I believe everyone has a right to pray to his or her God when and where they want to. 
  
My heroes are , Fellow Australians,  and John Wayne, Slim Dusty ,Roy Rogers,and Henry Ford, who invented the most awesome car

I don't hate the rich, but hate the way they are always find ways to pay less taxes
I don't pity the poor ,I hate the way they always crying that they are hard done by!! 

I know wrestling is fake and I don't waste my time watching or arguing about it. 

I haven't burned any witches or been persecuted by the Turks, and neither have you! 

I believe if you don't like the way things are here, go back to where you came from and change your own country! 

This is AUSTRALIA ....We like it the way it is and more so the way it was ...so stop trying to change it to look like Britain ,USA ,Russia or China , or some other socialist country! 

If you were born or legally migrated here and don't like it... you are free to move to any Socialist country that will have you.  (And take Julia Gillard and her group with you.) 

I believe it is time to really clean house, starting with the Lodge, the seat of our biggest problems. 

I want to know exactly, where the "Do Gooder's " get their money from, and why are they always part of the problem and not the solution? 

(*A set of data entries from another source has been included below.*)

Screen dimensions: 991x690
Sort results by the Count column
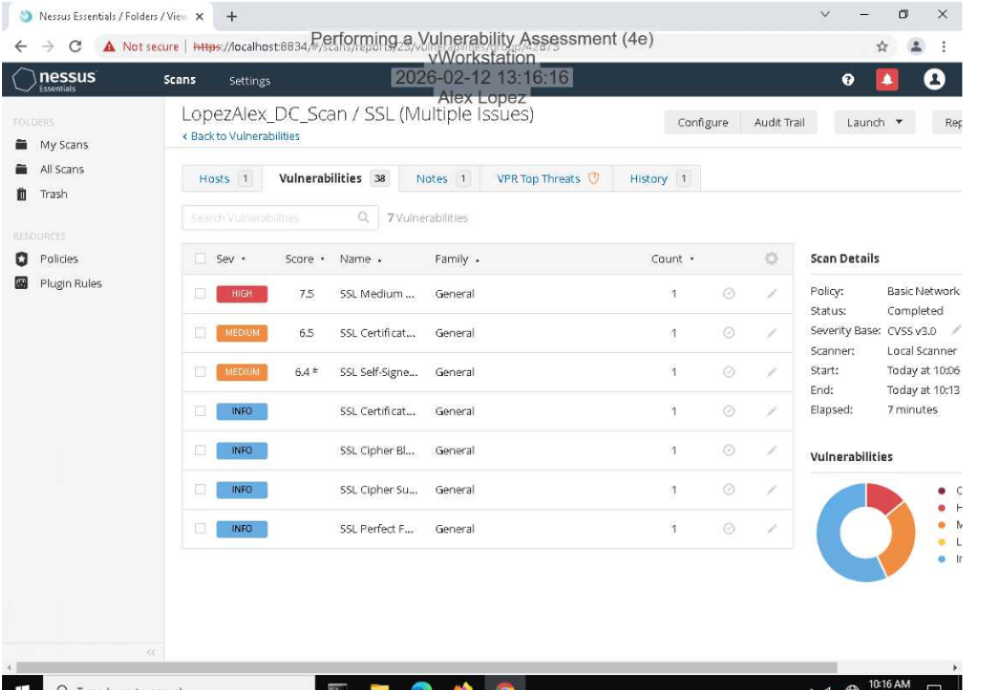point(662,257)
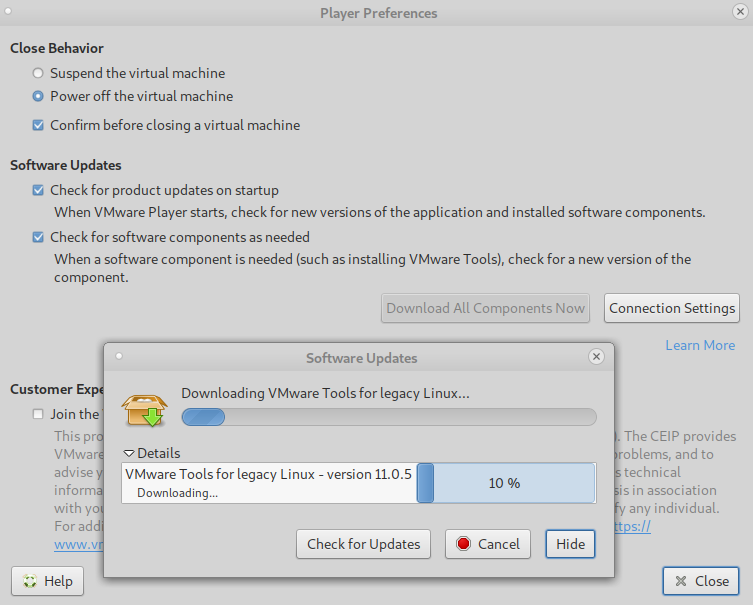The width and height of the screenshot is (753, 605).
Task: Click the overall download progress bar
Action: (x=388, y=417)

Can I get an AMEN on that one? 

I also think the cops have the right to pull you over if you're breaking the law, regardless of what race, color or creed you are, but not just because you happen to be an illegal alien and scream that they are "RACISTS PIGS"

.
And, no, I don't mind having my face shown on my driver's license. I think it's good....

 

I hope you are not too stupid to claim to know how our electoral ballot system works, The Politician's don't.so what hope have we??

 

I dislike those people standing in the intersections trying to sell me stuff or trying to guilt me into making 'donations' to their cause....  Get a job and do your part to support yourself and your family! 

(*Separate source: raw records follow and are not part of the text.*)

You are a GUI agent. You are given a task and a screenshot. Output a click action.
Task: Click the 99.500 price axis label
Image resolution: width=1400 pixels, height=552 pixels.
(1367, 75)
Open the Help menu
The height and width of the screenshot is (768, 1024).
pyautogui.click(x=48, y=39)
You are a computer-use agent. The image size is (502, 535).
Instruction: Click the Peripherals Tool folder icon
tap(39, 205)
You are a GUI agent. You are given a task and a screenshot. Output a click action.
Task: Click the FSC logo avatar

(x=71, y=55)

I believe that it doesn't take all the intellectuals to raise a child, it takes two parents.... 

I believe 'illegal' is illegal no matter what the lawyers think! 

I believe the Australian/Indigenous flag's should be the only one's allowed to be flown in  Australia ! 

If this makes me a BAD Australian, then yes, I'm a BAD Australian

If you are a BAD Australian too, please forward this to everyone you know.... 

We want our country back! 
My Country..... 
I hope this offends all illegal aliens. 

My great, great, great grandfather watched as his friends died in the Boer War.

My grandfather watched and bled as his friends died in the  the World Wars 1&2
My grandfather watched as his friends & brothers died in the Depression of 32.
My father watched as his friends died in Korea
I watched as my friends died in  Vietnam ,East Timor & Desert Storm.
Our son's and daughters watched & bled as their friends died in Afghanistan and Iraq .. None of them died for the Afghanistan and Iraq Flag. Every Australian died for the Australian flag. 

At a Victorian high school foreign students raised a  Middle East flag on a school flag pole, Australian students took it down. Guess who was expelled...the students who took it down. 

West Australian  high school students were sent home , because they wore T-shirts with the Australian/Indigenous  flag printed on them. 

Enough is enough 

This message needs to be viewed by every Australian; and every Australian needs to stand up for  Australia . 

We've bent over to appease the Aussie-haters long enough. I'm taking a stand. 

I'm standing up because the hundreds of thousands who died fighting in wars for this country, and for the Australian flag. 

If you agree, stand up with me. If you disagree, please let me know.  I will gladly remove you from my e-mail list. 

And shame on anyone who tries to make this a racist message. 

AUSTRALIANS, stop giving away Your RIGHTS ! 

Let me make this clear! THIS IS OUR COUNTRY ! 

This statement DOES NOT mean I'm against immigration ! 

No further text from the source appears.